• **WHAT TO PRODUCE**: Your response should consist of one number, the count of lines below that contain "computer".

═════ DATA FOR PROCESSING

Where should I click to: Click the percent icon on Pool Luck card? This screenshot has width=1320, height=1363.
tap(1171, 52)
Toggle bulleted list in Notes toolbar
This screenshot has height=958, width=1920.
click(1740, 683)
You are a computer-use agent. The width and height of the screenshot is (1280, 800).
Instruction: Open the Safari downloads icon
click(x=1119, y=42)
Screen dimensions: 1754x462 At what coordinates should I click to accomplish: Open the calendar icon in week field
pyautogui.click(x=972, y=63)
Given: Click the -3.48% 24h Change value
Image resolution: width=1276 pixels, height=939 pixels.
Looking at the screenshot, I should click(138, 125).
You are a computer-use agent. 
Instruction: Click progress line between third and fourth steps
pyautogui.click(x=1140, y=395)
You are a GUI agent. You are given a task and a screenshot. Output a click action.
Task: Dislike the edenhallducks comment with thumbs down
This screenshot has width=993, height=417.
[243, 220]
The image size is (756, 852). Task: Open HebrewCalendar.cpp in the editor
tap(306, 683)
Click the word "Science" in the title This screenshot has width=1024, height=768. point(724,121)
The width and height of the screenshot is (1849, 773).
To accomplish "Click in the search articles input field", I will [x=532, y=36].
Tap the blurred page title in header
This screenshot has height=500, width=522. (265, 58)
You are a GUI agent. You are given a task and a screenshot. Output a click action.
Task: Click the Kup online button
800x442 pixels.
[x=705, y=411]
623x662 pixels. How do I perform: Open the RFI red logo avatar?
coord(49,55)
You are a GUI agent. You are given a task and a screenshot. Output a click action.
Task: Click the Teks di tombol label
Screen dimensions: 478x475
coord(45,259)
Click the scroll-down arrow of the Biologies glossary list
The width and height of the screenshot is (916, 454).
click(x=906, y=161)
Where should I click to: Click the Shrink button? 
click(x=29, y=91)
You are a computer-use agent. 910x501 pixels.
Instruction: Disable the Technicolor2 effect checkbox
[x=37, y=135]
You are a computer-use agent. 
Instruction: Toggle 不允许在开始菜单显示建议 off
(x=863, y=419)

══════════

• **FINISHED EXERCISE**: 4